"Oh, how beautiful it all must be!" she cried, "to hear such music, to see such plays, to know such people! If one's life could only be like the lives of the heroines of books—romantic, and beautiful, and full of change. If one could only be rich and a lady, Mr. Gilbert!"

She clasped her hands with the hopelessness of that thought. He smiled as he listened.

"A lady, Miss Bourdon? Are you not that now?" Miss Bourdon shook her head mournfully.

"Of course not, only a little stupid country girl, a farmer's niece. Oh! to be a lady—beautiful and haughty and admired, to go to balls in diamonds and laces, to go to the opera like a queen, to lead the fashion, and to be worshipped by every one one met! But what is the use of wishing, it never, never, never, can be."

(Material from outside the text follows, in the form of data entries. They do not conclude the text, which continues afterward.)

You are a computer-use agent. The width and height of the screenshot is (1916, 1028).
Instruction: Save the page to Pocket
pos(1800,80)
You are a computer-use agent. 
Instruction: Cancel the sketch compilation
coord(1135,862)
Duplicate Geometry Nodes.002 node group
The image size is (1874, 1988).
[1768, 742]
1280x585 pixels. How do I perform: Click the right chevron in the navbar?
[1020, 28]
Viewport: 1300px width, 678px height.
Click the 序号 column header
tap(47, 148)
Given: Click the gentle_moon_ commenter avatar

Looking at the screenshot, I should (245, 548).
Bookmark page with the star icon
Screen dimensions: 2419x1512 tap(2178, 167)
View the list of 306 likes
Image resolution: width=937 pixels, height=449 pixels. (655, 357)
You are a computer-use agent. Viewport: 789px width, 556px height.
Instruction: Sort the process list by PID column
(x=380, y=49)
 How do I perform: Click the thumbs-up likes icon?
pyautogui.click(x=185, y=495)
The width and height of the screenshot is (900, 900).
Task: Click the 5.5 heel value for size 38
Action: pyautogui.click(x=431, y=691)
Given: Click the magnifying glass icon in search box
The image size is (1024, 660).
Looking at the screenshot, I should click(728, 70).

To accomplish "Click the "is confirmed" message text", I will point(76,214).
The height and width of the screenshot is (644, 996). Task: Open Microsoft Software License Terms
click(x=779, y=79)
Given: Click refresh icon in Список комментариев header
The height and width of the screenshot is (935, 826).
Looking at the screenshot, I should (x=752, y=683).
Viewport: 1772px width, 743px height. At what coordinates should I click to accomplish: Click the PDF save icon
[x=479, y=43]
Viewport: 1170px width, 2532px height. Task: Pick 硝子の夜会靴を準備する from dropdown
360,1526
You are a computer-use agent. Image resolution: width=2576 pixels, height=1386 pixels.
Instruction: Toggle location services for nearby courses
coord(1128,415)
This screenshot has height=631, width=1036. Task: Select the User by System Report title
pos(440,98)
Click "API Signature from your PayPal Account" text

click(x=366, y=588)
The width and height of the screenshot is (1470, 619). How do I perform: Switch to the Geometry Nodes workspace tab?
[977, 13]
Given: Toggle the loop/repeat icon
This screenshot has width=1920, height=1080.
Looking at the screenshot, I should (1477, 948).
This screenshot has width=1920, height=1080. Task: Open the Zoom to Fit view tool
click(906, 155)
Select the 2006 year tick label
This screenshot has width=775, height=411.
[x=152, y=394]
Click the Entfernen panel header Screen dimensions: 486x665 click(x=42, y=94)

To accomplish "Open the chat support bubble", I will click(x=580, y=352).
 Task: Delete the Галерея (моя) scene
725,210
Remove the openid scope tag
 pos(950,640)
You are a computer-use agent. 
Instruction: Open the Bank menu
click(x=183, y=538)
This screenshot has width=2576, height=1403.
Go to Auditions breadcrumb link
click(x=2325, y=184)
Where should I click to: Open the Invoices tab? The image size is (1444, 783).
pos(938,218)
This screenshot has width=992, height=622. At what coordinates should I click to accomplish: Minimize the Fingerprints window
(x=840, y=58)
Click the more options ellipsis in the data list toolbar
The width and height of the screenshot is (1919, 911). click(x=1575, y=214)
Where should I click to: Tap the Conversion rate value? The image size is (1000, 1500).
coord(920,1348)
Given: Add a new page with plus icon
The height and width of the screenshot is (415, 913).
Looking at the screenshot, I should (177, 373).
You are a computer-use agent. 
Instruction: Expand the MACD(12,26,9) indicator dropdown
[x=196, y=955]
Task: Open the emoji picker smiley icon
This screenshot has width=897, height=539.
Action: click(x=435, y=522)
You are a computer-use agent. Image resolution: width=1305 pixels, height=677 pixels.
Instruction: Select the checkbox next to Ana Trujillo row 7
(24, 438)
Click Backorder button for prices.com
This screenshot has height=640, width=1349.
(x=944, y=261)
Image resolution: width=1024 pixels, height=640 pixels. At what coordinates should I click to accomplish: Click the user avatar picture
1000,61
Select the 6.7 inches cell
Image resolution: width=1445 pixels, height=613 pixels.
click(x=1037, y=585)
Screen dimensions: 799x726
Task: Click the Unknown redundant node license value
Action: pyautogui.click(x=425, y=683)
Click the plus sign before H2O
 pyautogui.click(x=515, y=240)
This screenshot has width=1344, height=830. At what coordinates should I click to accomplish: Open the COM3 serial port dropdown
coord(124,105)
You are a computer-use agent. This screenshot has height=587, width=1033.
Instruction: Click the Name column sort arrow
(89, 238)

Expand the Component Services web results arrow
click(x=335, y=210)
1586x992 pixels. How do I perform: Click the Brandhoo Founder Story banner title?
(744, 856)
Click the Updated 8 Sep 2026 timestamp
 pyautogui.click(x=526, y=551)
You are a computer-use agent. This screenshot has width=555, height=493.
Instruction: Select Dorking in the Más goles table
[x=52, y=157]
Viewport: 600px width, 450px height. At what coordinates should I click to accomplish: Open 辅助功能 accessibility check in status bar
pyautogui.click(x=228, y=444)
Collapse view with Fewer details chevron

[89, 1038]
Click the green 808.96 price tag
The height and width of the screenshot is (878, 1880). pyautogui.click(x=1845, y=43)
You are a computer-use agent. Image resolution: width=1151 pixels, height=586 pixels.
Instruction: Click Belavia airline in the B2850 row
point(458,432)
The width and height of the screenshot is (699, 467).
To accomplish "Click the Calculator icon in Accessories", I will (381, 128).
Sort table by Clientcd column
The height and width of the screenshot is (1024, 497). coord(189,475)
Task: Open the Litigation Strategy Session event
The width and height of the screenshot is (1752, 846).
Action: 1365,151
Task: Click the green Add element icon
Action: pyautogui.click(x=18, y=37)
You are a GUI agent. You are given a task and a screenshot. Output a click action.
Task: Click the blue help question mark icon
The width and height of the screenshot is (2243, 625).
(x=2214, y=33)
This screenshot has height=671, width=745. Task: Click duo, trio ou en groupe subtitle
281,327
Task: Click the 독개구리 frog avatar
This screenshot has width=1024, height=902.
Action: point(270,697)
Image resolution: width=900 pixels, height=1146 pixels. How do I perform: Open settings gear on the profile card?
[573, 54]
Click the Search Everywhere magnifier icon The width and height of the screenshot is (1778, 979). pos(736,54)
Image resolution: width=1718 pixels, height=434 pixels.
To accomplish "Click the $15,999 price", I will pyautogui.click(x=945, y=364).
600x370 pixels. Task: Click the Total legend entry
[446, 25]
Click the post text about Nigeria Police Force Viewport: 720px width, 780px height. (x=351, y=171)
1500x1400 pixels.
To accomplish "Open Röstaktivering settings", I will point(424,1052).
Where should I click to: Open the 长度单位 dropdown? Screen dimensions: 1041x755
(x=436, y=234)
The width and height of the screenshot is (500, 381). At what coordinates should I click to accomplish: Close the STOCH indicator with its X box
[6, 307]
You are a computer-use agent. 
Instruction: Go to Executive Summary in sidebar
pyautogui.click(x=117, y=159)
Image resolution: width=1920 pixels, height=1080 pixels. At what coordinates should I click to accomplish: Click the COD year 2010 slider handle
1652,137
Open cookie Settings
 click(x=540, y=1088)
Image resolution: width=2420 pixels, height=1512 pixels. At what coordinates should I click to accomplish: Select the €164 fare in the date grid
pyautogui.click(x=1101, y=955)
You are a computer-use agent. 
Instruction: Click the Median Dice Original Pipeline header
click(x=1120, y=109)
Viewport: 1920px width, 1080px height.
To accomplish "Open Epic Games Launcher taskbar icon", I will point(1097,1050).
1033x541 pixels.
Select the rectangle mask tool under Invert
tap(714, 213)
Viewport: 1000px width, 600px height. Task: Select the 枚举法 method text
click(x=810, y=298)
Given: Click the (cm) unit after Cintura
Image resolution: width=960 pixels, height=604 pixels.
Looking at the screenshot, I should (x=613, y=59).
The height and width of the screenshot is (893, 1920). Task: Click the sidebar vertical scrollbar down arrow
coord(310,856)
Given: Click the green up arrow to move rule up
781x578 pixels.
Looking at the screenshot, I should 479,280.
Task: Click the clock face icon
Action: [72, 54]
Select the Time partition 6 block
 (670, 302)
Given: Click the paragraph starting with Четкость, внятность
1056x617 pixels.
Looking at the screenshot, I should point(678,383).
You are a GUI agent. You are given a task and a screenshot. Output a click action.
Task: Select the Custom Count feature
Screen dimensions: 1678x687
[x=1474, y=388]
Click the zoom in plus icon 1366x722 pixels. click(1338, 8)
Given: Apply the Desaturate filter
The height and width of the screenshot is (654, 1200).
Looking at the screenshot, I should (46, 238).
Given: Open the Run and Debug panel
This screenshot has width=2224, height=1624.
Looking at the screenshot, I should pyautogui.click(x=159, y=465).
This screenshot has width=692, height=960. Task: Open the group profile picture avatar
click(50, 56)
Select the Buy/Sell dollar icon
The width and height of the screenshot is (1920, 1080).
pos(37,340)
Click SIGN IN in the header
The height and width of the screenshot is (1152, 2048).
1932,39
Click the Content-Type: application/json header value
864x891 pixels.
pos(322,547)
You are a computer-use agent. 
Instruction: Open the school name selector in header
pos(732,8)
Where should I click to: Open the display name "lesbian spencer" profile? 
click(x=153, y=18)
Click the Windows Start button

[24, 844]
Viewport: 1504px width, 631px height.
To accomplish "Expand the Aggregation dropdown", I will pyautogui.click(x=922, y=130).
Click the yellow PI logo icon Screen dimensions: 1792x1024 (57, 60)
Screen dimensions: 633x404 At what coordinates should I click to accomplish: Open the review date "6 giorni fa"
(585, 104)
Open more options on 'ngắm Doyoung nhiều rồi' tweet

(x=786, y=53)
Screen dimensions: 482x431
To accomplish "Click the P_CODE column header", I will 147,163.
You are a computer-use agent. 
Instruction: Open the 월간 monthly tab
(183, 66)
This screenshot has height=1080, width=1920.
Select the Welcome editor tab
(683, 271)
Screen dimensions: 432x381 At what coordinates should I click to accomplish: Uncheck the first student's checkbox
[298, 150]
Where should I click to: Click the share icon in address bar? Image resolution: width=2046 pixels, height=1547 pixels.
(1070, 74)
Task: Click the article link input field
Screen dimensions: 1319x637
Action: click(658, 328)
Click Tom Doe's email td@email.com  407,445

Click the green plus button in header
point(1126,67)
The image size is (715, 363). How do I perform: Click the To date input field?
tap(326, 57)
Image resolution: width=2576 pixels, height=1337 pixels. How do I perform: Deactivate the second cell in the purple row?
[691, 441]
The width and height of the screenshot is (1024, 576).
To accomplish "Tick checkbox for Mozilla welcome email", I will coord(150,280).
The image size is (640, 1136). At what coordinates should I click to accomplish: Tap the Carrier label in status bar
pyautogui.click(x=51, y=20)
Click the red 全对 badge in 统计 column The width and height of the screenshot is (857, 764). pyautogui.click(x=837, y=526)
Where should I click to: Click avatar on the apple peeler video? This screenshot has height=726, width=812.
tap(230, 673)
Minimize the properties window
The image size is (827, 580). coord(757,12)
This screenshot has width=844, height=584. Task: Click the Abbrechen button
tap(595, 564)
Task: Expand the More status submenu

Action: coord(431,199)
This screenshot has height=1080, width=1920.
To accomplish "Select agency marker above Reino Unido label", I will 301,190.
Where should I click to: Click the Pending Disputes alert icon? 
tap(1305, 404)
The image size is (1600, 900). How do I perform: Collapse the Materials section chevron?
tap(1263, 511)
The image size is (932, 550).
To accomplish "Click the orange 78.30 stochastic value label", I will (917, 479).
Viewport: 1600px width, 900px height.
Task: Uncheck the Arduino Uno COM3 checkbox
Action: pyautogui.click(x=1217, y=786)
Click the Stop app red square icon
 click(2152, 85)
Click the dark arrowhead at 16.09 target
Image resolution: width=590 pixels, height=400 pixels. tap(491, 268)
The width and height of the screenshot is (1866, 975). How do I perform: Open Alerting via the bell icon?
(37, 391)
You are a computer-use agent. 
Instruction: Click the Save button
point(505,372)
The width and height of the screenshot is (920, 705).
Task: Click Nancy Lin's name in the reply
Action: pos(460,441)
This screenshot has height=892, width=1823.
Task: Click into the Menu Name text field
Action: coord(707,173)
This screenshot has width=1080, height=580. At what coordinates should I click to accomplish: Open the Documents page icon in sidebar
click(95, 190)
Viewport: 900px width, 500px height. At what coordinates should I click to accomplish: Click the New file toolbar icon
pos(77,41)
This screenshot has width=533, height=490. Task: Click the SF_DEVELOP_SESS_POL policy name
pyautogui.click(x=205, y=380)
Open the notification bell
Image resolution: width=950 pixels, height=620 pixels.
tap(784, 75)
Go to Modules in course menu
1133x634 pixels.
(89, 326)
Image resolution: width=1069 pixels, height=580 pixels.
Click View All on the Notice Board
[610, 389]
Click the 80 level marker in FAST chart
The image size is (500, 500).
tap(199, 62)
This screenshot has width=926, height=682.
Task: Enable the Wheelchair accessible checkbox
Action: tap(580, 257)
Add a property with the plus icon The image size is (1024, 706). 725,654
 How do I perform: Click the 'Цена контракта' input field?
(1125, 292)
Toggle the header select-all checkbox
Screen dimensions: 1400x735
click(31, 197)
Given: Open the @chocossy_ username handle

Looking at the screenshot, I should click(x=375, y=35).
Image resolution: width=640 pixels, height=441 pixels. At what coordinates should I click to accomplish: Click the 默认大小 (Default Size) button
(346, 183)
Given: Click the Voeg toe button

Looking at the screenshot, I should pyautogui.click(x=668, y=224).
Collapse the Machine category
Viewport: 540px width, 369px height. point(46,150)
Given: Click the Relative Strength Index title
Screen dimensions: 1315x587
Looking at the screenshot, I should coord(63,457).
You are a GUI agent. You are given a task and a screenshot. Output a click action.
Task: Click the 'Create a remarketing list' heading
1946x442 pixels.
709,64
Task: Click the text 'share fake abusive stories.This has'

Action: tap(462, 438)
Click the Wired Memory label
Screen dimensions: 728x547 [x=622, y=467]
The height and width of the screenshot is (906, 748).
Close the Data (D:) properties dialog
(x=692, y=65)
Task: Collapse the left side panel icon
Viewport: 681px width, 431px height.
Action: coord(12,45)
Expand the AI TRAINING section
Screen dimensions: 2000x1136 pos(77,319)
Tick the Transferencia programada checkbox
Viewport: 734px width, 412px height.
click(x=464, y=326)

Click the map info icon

"Can it not? I don't quite see that, although the ladies you are thinking of exist in novels only, never in this prosy, work-a-day world. Wealth is not happiness—a worn-out aphorism, but true now as the first day it was uttered. Great wealth, perhaps, may never come to you but what may seem wealth in your eyes may be nearer than you think—who knows?"

He looked at her, a sudden flush rising over his face, but Norine shook her black ringlets soberly.

"No, I will never be rich. Uncle Reuben won't hear of my going out as governess, so there is nothing left but to go on with the chicken-feeding and butter-making and novel-reading forever. Perhaps it is ungrateful, though, to desire any change, for I am happy too."

He drew a little nearer her; a light in his grave eyes, a glow on his sober face, warm words on his lips. What was Richard Gilbert about to say? The young, sweet, wistful face was fair enough in that tender light, to turn the head of even a thirty-five year-old-lawyer. But those impulsive words were not spoken, for "Norry, Norry!" piped Aunt Hester's shrill treble. "Where's that child gone? Doesn't she know she'll get her death out there in the evening air."

Norine laughed.

"From romance to reality! Aunt Hester doesn't believe in moonlight and star-gazing and foolish longings for the impossible. Perhaps she is right; but I wonder if she didn't stop to look at the moon sometimes, too, when she was seventeen?"